— Aufgaben —
1. Welcher Ort spielte laut dem Seitenauszug eine zentrale Rolle für die reformatorischen Bewegungen im heutigen Tessin?
2. Gib den Seitenauszug von "Die Reformation jenseits" bis einschließlich "jener Zeit waren." wortgetreu wieder.
3. Fasse den Seitenauszug in zwei Sätzen zusammen.

== Seitenauszug ==

Die Reformation jenseits der Alpen


Wenn von der Reformation in der Schweiz die Rede ist, denkt man zuerst an Zürich mit Huldrych Zwingli oder an Genf mit Johannes Calvin. Weniger bekannt ist hingegen, dass sich auch im heutigen Kanton Tessin im 16. Jahrhundert reformatorische Bewegungen entwickelten – trotz massiver Gegenwehr durch die katholischen Orte der Eidgenossenschaft. Besonders Locarno spielte hierbei eine zentrale Rolle. In seinem Windschatten traten auch Ascona, Lugano und teilweise Bellinzona in Berührung mit dem Gedankengut der Zürcher Reformation. Ein Blick auf die Verflechtung mit der Lombardei – insbesondere Mailand – zeigt zudem, wie durchlässig die kulturellen und religiösen Grenzen jener Zeit waren.

===
== Gespeicherte Datensätze ==

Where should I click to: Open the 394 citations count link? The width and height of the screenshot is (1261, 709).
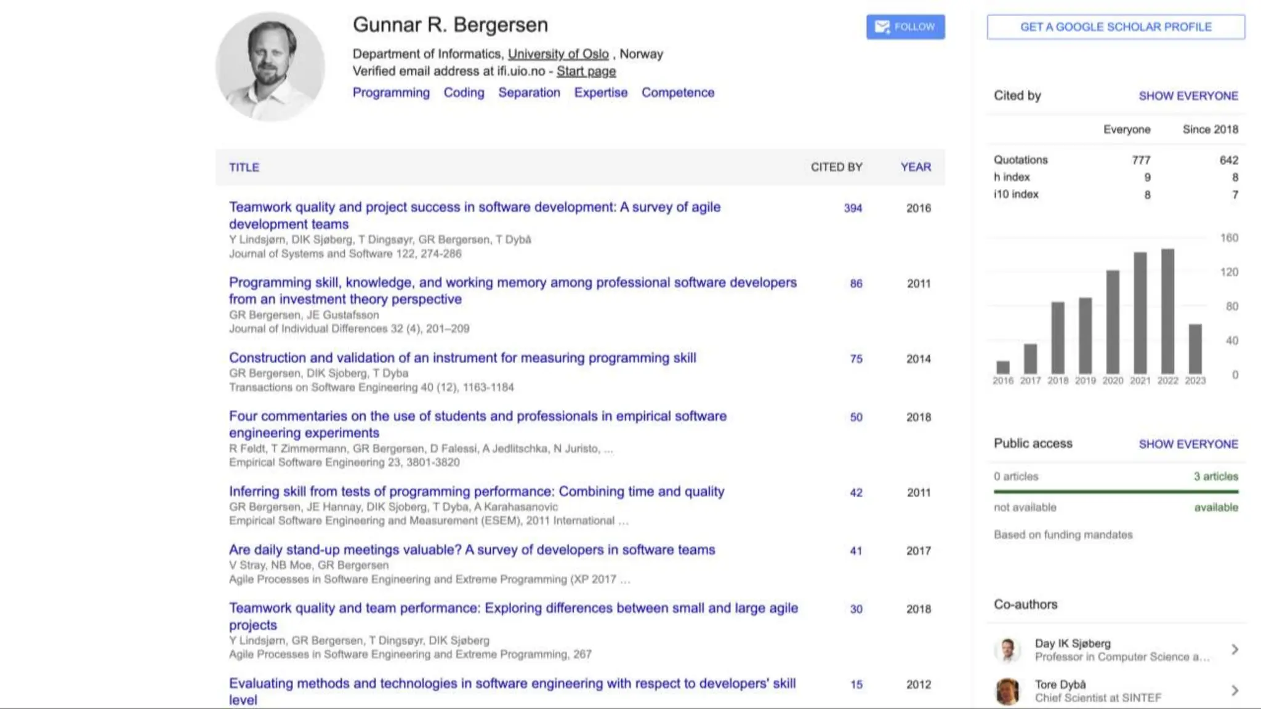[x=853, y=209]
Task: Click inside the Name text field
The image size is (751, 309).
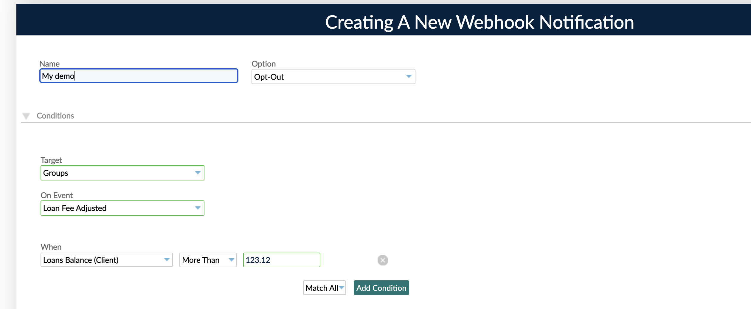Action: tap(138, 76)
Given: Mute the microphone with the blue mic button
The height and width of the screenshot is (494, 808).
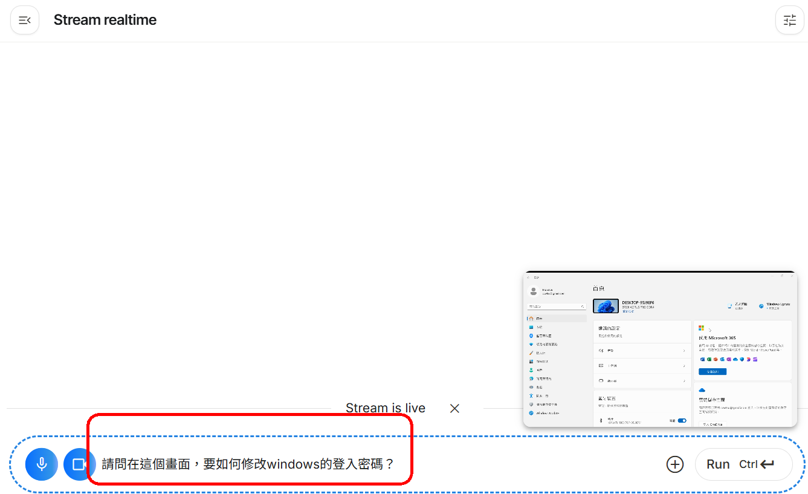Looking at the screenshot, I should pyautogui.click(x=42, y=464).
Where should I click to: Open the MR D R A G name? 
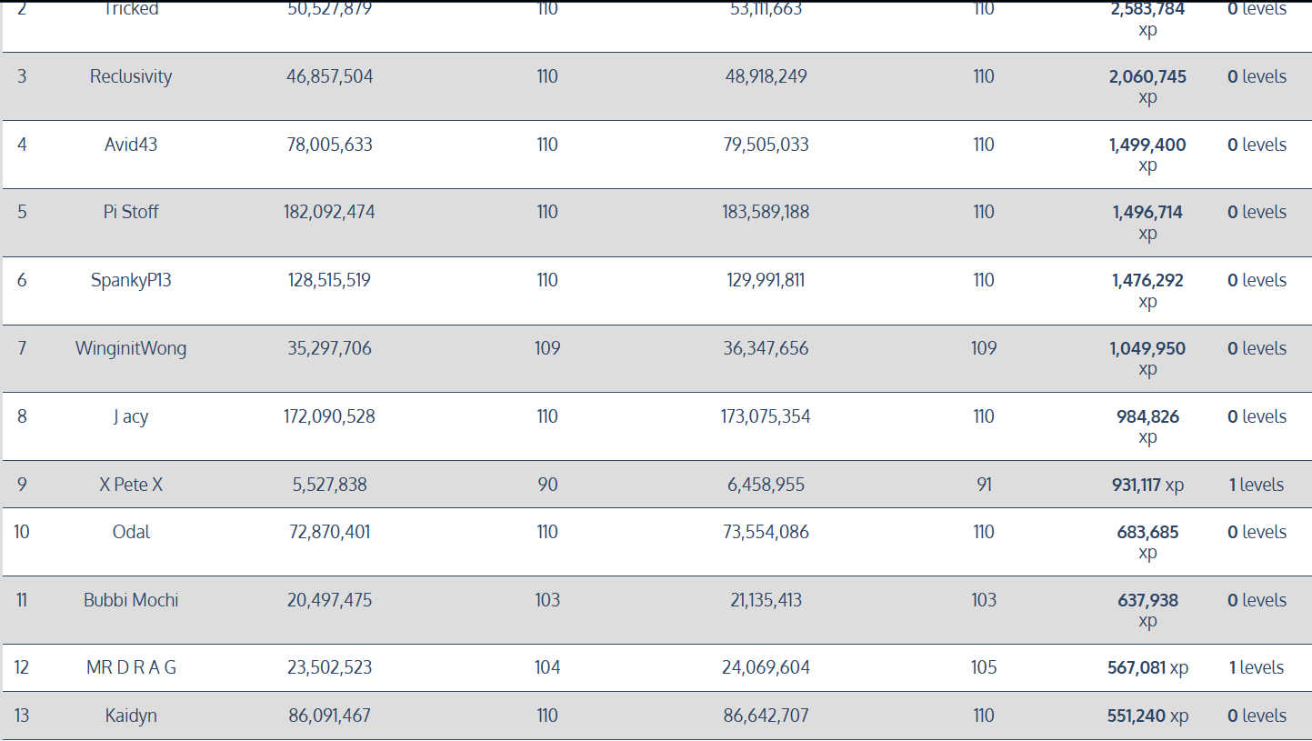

===

— Lösungen der Aufgaben —
1. Locarno

2.
Die Reformation jenseits der Alpen


Wenn von der Reformation in der Schweiz die Rede ist, denkt man zuerst an Zürich mit Huldrych Zwingli oder an Genf mit Johannes Calvin. Weniger bekannt ist hingegen, dass sich auch im heutigen Kanton Tessin im 16. Jahrhundert reformatorische Bewegungen entwickelten – trotz massiver Gegenwehr durch die katholischen Orte der Eidgenossenschaft. Besonders Locarno spielte hierbei eine zentrale Rolle. In seinem Windschatten traten auch Ascona, Lugano und teilweise Bellinzona in Berührung mit dem Gedankengut der Zürcher Reformation. Ein Blick auf die Verflechtung mit der Lombardei – insbesondere Mailand – zeigt zudem, wie durchlässig die kulturellen und religiösen Grenzen jener Zeit waren.

3. Weniger bekannt als die Reformation in Zürich und Genf ist, dass sich im 16. Jahrhundert auch im heutigen Kanton Tessin reformatorische Bewegungen entwickelten, trotz massiver Gegenwehr der katholischen Orte der Eidgenossenschaft. Locarno spielte dabei eine zentrale Rolle, auch Ascona, Lugano und teilweise Bellinzona kamen mit dem Gedankengut der Zürcher Reformation in Berührung, und die Verflechtung mit der Lombardei zeigt, wie durchlässig die kulturellen und religiösen Grenzen jener Zeit waren.